Манюк был старше меня лет на пятнадцать. Нас разделяла вечность воспитания, мировоззрения и жизненного опыта. В эти пятнадцать лет умещалась судьба советского цеховика со всеми полагающимися коллизиями — ходками в тюрьму, отстрелом конкурентов, эмиграцией в Израиль и возвращением на постсоветское пространство. Всего того, чего у меня в жизни не было. Удивительным было то, что и в его случае, и в моем, жизненный опыт заставил сознание эволюционировать в парадоксальном и непредсказуемом направлении. Манюк, человек, у которого частное предпринимательство сидело в крови, как древний инстинкт, получил от Советов на полную катушку. Строгий режим с конфискацией.

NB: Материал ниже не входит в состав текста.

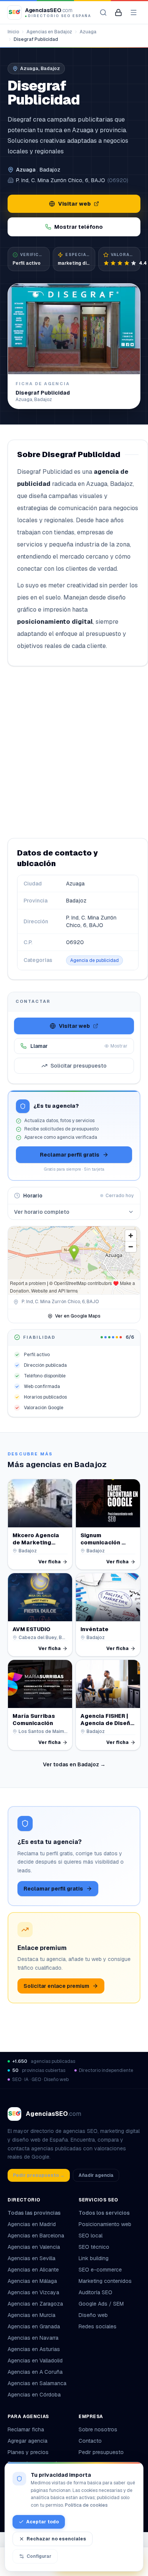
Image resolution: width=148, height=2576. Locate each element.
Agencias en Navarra (33, 2337)
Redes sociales (98, 2326)
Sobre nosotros (98, 2429)
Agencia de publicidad (94, 960)
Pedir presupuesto (101, 2452)
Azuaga (88, 32)
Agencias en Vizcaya (33, 2292)
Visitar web (74, 203)
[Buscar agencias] (103, 12)
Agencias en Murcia (31, 2315)
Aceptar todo (42, 2522)
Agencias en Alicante (33, 2269)
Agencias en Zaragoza (35, 2303)
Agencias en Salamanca (37, 2383)
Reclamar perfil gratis (69, 1154)
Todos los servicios (104, 2212)
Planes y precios (28, 2452)
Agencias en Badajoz (49, 32)
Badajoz (49, 169)
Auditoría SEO (95, 2292)
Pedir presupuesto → (39, 2175)
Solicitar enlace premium (56, 1986)
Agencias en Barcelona (36, 2235)
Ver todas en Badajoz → (74, 1764)
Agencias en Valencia (34, 2246)
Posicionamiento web (105, 2224)
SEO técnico (94, 2246)
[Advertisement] (74, 752)
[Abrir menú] (133, 12)
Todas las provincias (34, 2212)
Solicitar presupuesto (78, 1065)
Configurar (39, 2556)
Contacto (90, 2440)
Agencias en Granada (34, 2326)
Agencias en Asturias (34, 2349)
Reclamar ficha (26, 2429)
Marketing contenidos (105, 2281)
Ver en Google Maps (78, 1316)
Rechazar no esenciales (56, 2539)
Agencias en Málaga (32, 2281)
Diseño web (93, 2315)
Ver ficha (49, 1562)
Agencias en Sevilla (31, 2258)
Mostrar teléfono (78, 226)
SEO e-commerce (100, 2269)
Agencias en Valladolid (35, 2360)
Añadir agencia (96, 2175)
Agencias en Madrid (32, 2224)
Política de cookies (86, 2505)
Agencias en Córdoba (34, 2394)
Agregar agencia (27, 2440)
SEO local (90, 2235)
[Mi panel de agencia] (118, 12)
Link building (94, 2258)
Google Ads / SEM (101, 2303)
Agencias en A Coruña (35, 2371)
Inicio (13, 32)
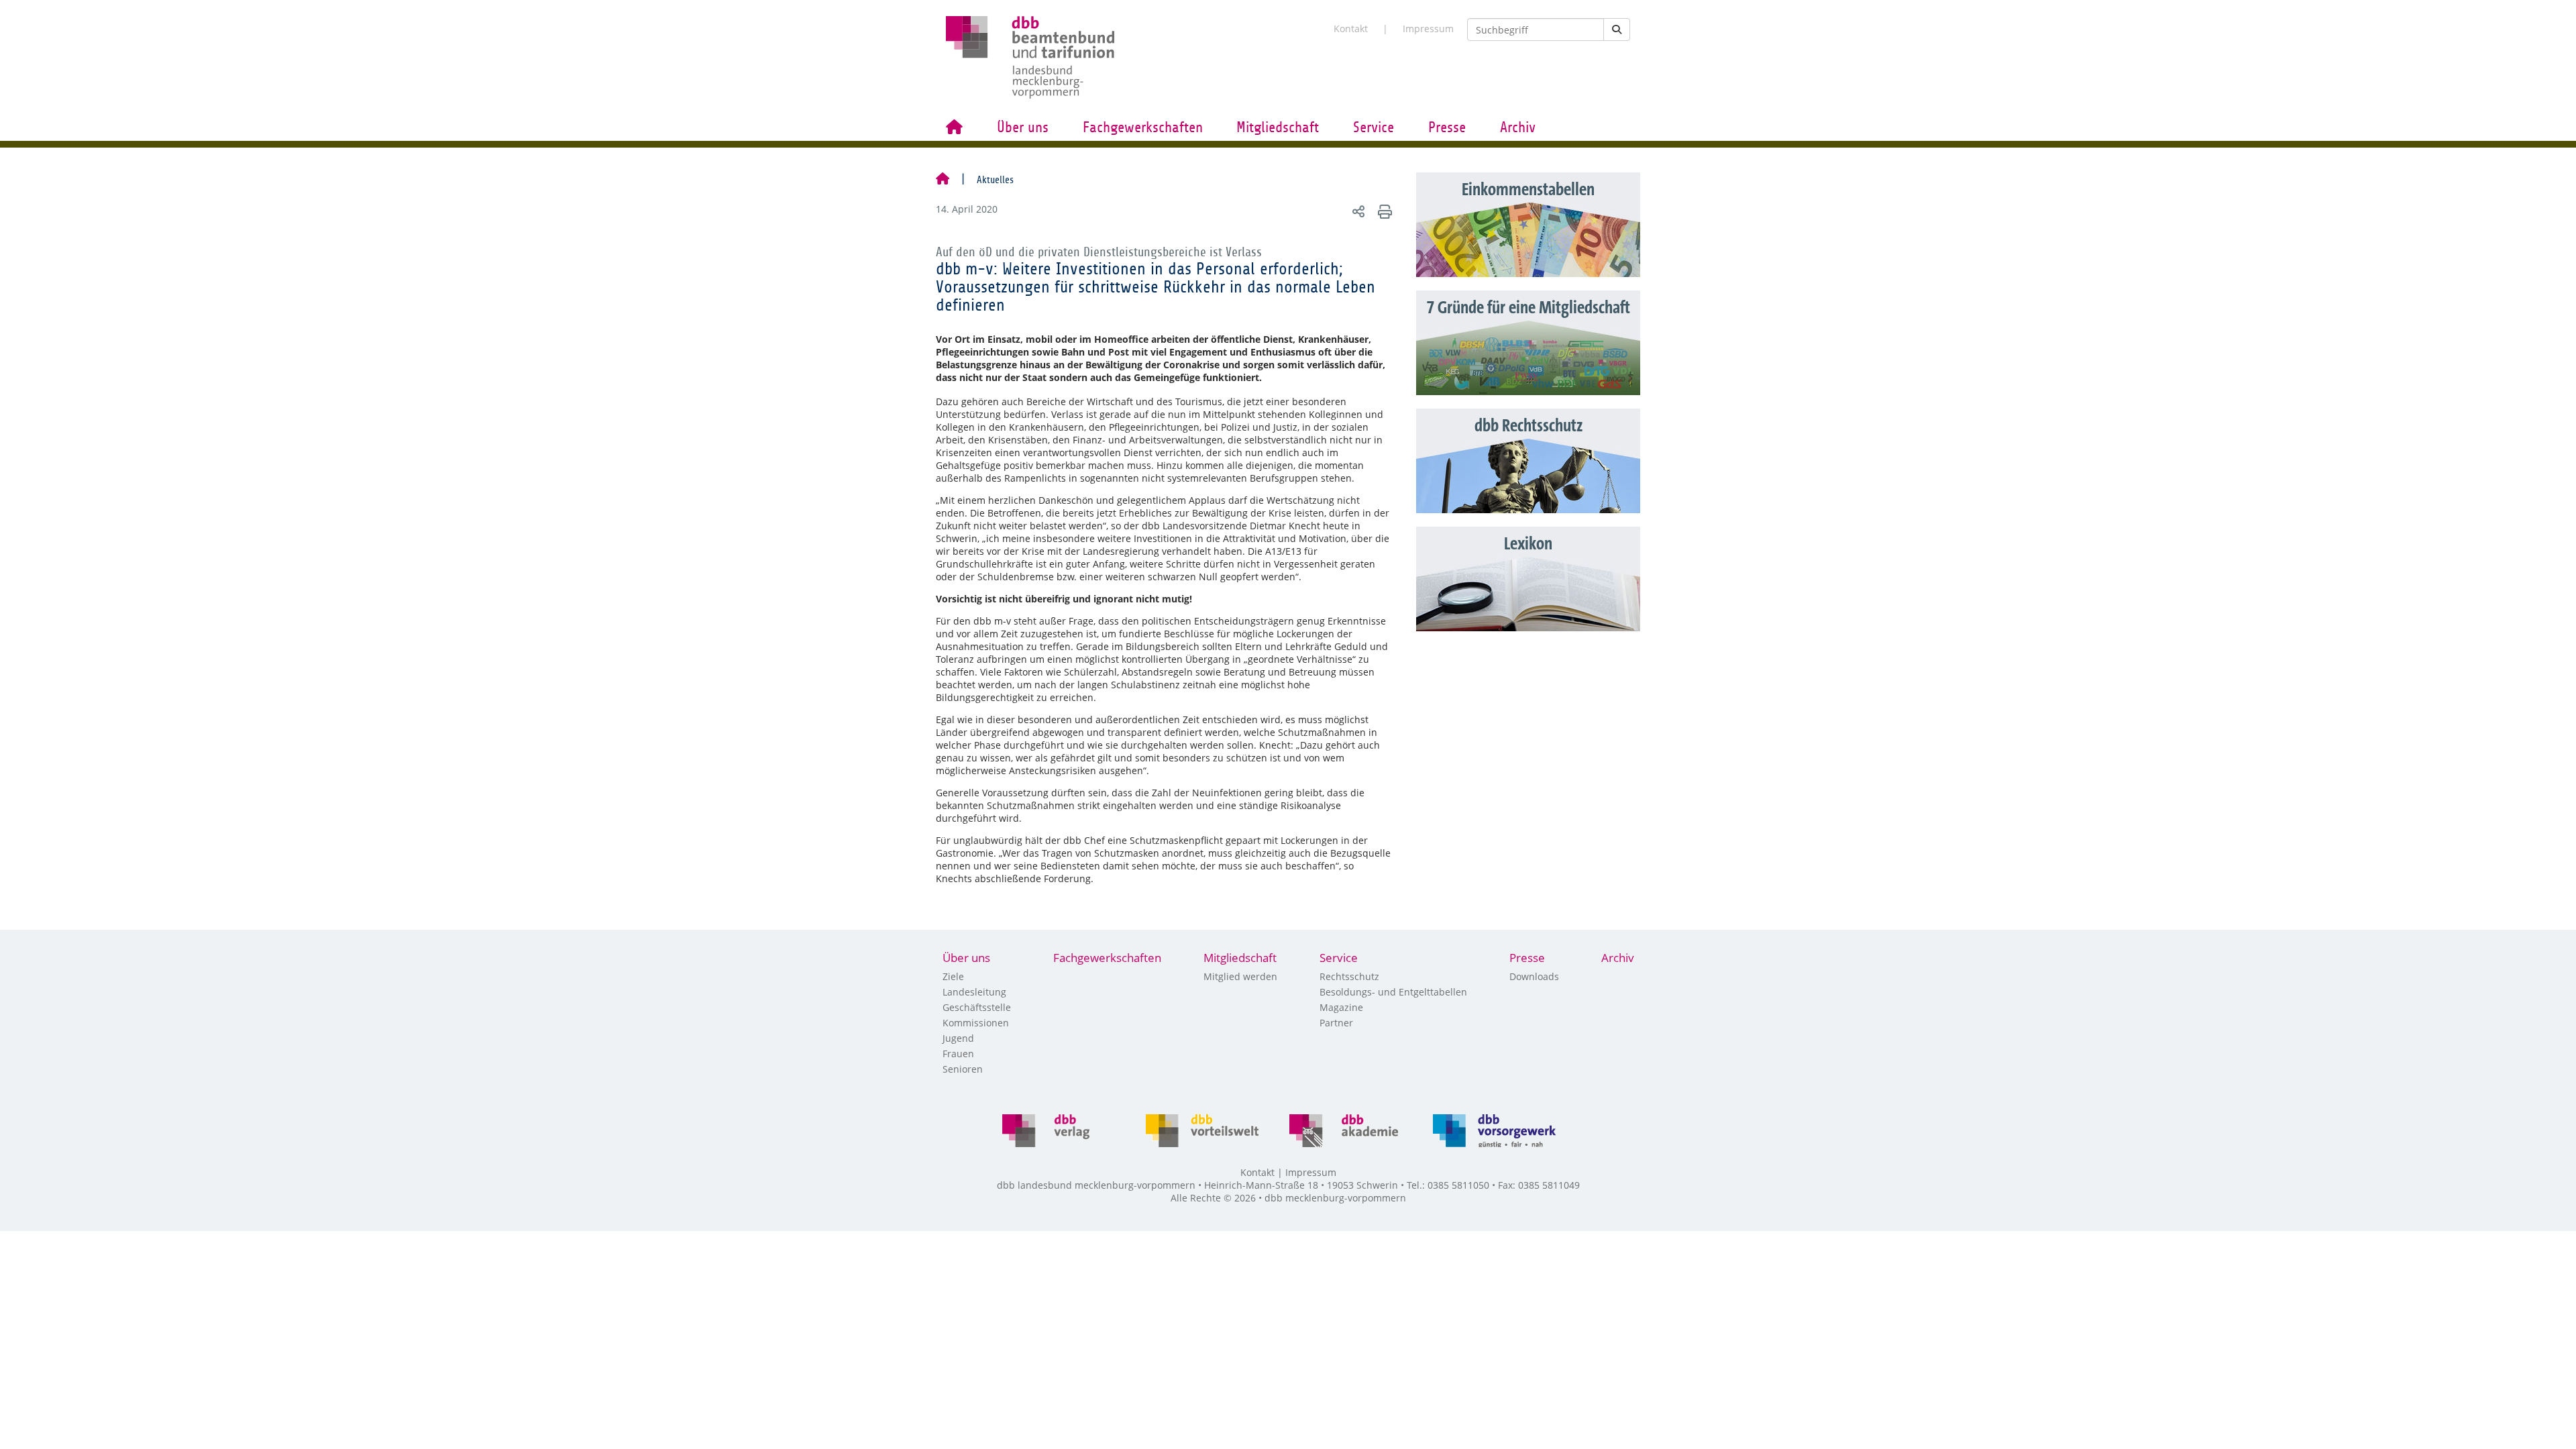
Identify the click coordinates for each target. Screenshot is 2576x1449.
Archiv (1518, 127)
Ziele (953, 976)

Но сейчас, болтаясь по европейской части бывшего СССР, он плачет по временам раннего Брежнева. «При нем каждый брал, сколько хотел,» — таков был его главный аргумент, как будто сейчас Манюку кто-то мешал «брать» в том количестве, которое он сам для себя определял. Я же был типичным продуктом фабрики по производству строителей коммунизма, но, тем не менее, о том, что эксперимент большевиков провалился, нисколько не жалел. Я думаю, все дело в том, что Леня Манюк успел и при советском режиме попробовать на вкус богатую жизнь. Тогда это было опасно, щекотало нервы покруче прыжков с парашютом и делало тебя человеком абсолютно другого качества на однородном серо-зеленом фоне. Почти инопланетянином в блестящем костюме цвета голубой металлик. Вот этого чувства собственной исключительности и не хватало сегодняшнему Лене Манюку. Так мне казалось. И то, что этот бывший цеховик, у которого было несколько легальных источников доходов, занялся еще и оружием, говорило в пользу моей теории.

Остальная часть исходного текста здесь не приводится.